Да и просто сидеть напротив Леона, чувствовать себя клиентом — это не способствует повышению самооценки.

— Мы отлично молчим! — прерывает Леон мои раздумья.

Я с неохотой отрываю взгляд от пола перед собой — последние пять минут занимался тем, что направлял свои ступни в свежих черных носках то параллельно, то перпендикулярно паркетинам на полу и, наблюдая за этими перемещениями, смутно размышлял.

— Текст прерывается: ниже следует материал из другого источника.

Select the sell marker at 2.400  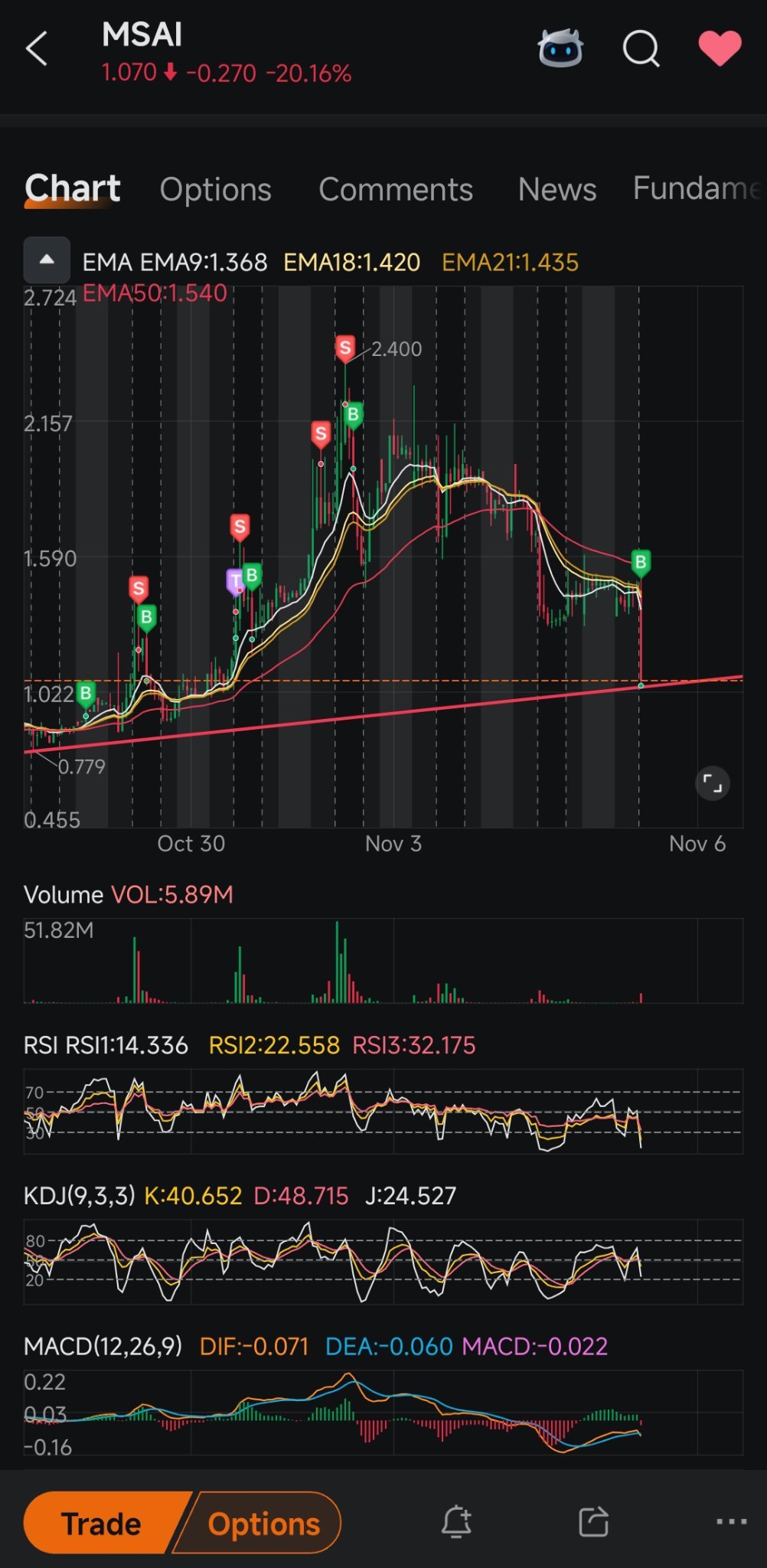click(x=345, y=348)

Ну хоть краска ушла с лица от этих размышлений.

Последнее, что я успеваю сделать, прежде чем вернуться к Леону, — закончить с утопическими мечтами о городах солнца, в которых поощряют осознанных людей, и удивиться тому, почему в реальности наше государство не разгонит всех этих психотерапевтов и анонимных алкоголиков, впаяв для профилактики каждому по «двушечке»? Особенно бросившим пить алкоголикам: они, по-моему, абсолютно бесполезны для государства, даже, можно сказать, вредны. Справившийся с зависимостью человек, пожалуй, делается слишком независимым.

— Это здорово — вот так посидеть, помолчать. Иногда это действительно полезно. У нас осталось… — Леон смотрит на часы на стене, которые мне тоже отлично видны, — осталось чуть меньше пятнадцати минут, можно договориться и действительно провести их в таком комфортном молчании, если ты хочешь.

У Леона, как всегда, вид удовлетворенного жизнью человека, который бодр, который радуется самому себе и всему, что происходит вокруг него. Которому его удовлетворенность жизнью не мешает испытывать веселый интерес к окружающему и окружающим.

Соглашусь посидеть в тишине — он проведет оставшееся время с присущим ему удовольствием и интересом, увлеченно уткнувшись в планшет, что-то выстукивая там пальцем и улыбаясь. И его уверенный пофигизм не позволит мне даже разозлиться на него. Он, типа, такой. Что с него взять, если ему хорошо и интересно жить вне зависимости от того, идет работа с клиентом или не идет.

— Ладно, давай дальше работать, — отвечаю я.

— Давай. Помнишь, на чем мы остановились?

— Помню. Мы остановились на том, что ты предложил мне произнести фразу «Я настоящий мужчина» и прислушаться к ощущениям.

— Но ты пока так и не произнес. Тебе что-то мешает это сделать?

— Конечно мешает.

— Что мешает?

Я тоже взглядываю на настенные часы. Рядом с креслом Леона стоят еще и высокие напольные часы, они тихо отсчитывают время в собственном деревянном шкафчике со стеклянной дверью. У них плохо читаемый циферблат, а маятник оканчивается огромным желтым латунным диском. Часы медленно шевелят этим полированным диском, когда я гляжу на них.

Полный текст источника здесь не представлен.